C:\Documents and Settings\Tracy Falconer>

hope this makes sense to you cos it sure doesn't to me!

I also realised from your post that maybe this router won't work with my existing router... reaso being i can't connect the modem (ethernet port)to the routers' internet port as it is not ethernet it's a phone line port (on the router).
So i had it hooked up to the 1st ethernet port on the router and the line into the computer to the 4th ethernet port.

What do you think??
I have tried just about everything i can think of + find on the internet. 
Thanks again for your time!
NB


----------



## JohnWill (Oct 19, 2002)

Well, you're right. I didn't even look at the model number, that's a DSL gateway and has no Ethernet WAN interface.

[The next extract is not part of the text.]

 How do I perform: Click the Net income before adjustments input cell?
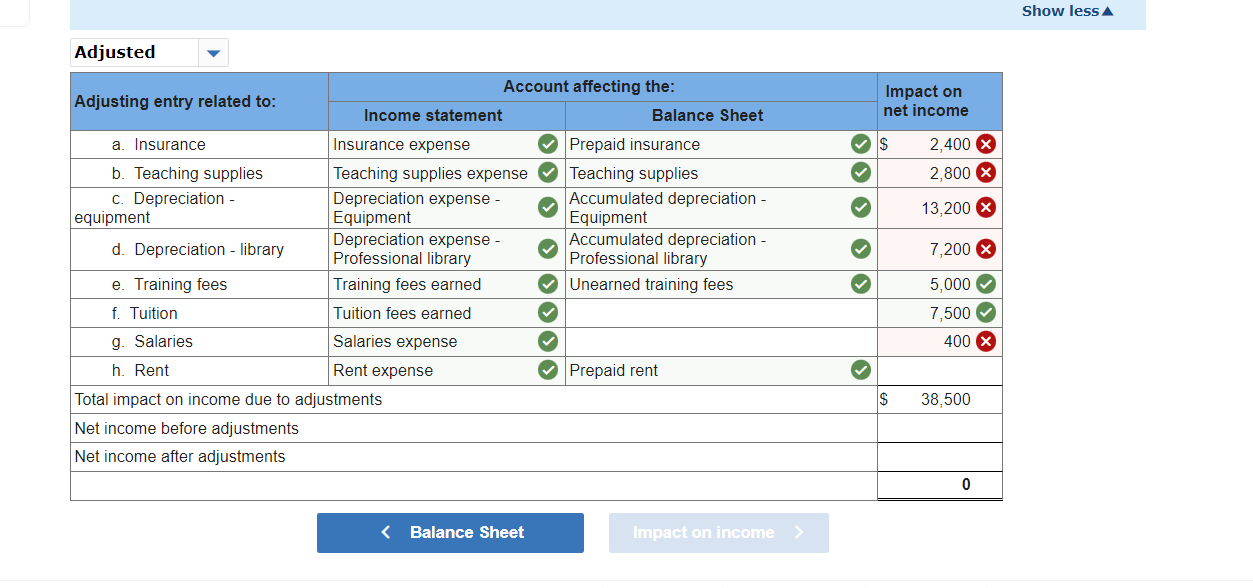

You need a standard router, not a DSL gateway.


----------



## pedroguy (Jan 28, 2001)

ninaz04 said:


> Hey!
> I also realised from your post that maybe this router won't work with my existing router... reaso being i can't connect the modem (ethernet port)to the routers' internet port as it is not ethernet it's a phone line port (on the router).
> So i had it hooked up to the 1st ethernet port on the router and the line into the computer to the 4th ethernet port.
> 
> ...


Maybe I'm missing something here.I think you were talking about a cable modem initially,but from the above we now have a phone line entering the picture.
Could we have the make and model of the modem we are talking about and the "existing router"
Again,sorry if I missed something,but I'm a bit confused by your post.

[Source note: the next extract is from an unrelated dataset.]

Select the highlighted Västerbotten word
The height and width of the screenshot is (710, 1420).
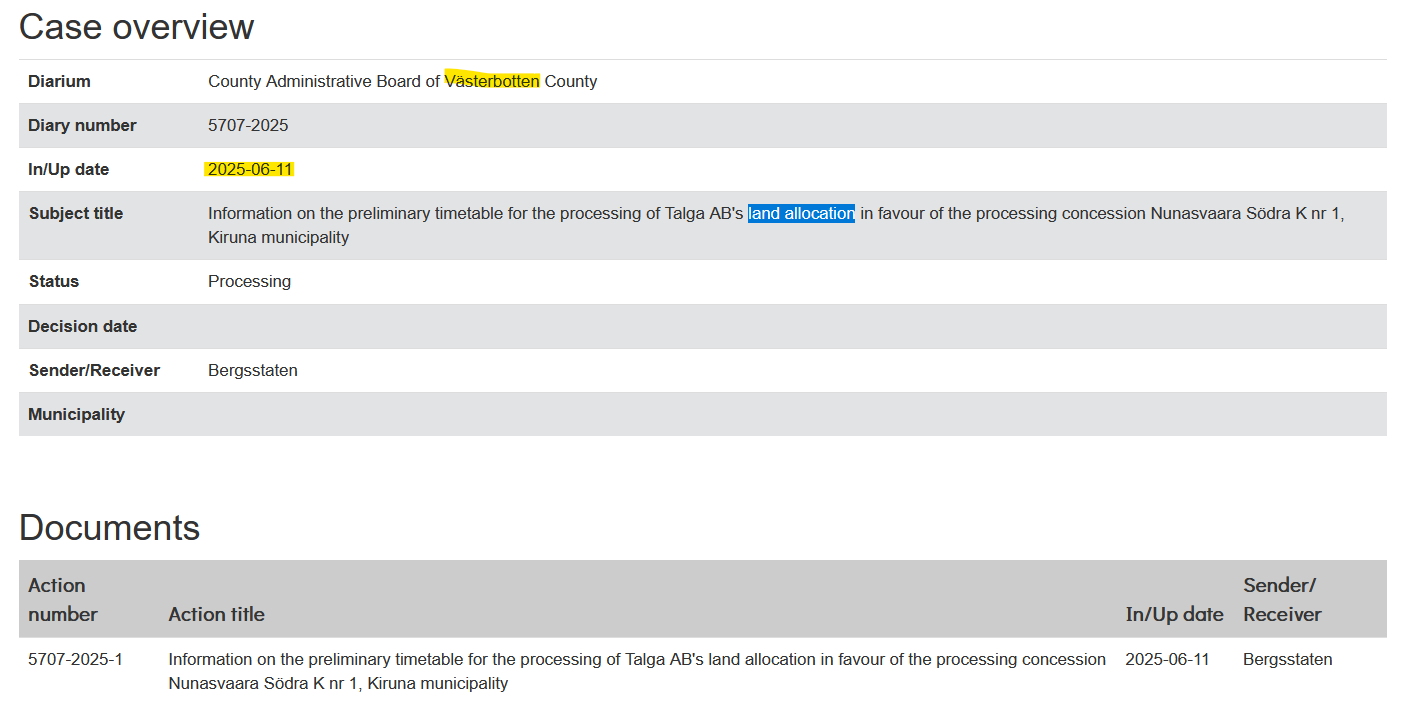click(x=492, y=81)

Hi John.We were both posting at the same time..Sorry.


----------



## JohnWill (Oct 19, 2002)

No problem, that happens.


----------



## ninaz04 (Apr 7, 2009)

wireless router (DG834g v2) to hook up to (RealtekRTL8139/810x Family Fast Ethernet NIC) cable modem.
Sorry for not making this clear. the wireless router only has a telephone line input for the internet port.
My original modem is cable connection.
and only has a usb output line and a ethernet output line
not sure if you can help???
cheers
NB


----------



## JohnWill (Oct 19, 2002)

We need clarification of what you actually have. You mention a cable modem and then you mention an ADSL modem/router. The two are not compatible, what do you really have? Exact make/model please.


----------



## ninaz04 (Apr 7, 2009)

Sorry, i have attached a link to the netgear wireless router DG834g v2 that i am trying to get working. 
This router has Four ethernet ports, and one internet port (phone line).

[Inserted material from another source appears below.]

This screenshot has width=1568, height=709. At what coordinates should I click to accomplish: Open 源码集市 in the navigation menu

http://www.netgear.co.uk/wireless_adslrouter_dg834g.php

I wish to connect this to a (RealtekRTL8139/810x Family Fast Ethernet modem) cable modem. This has my cable internet line hooked up to it, one ethernet output and one usb output.

i can't really get any technical info online about it online but this is what it looks like MINUS THE TWO PHONE LINES.!









I read somewhere that yuo can chnge the PPoe settings... or the bridgeing settings to make it work...?? Sorry i'm so NOT technical... any advice is helpful.. even if it's a big fat NO IT WON'T WORK!! HA! 
Cheers again!
Nina


----------



## JohnWill (Oct 19, 2002)

Turn the units over and read the exact model from the label!


----------



## ninaz04 (Apr 7, 2009)

Look it's fine... i'd rather not get advice form you anyway. You are being very rude. 
Thanks.
Nina


----------



## JohnWill (Oct 19, 2002)

It's rude to tell you how to get the model number that's in plain sight? Well, I guess that would be me in that case.


----------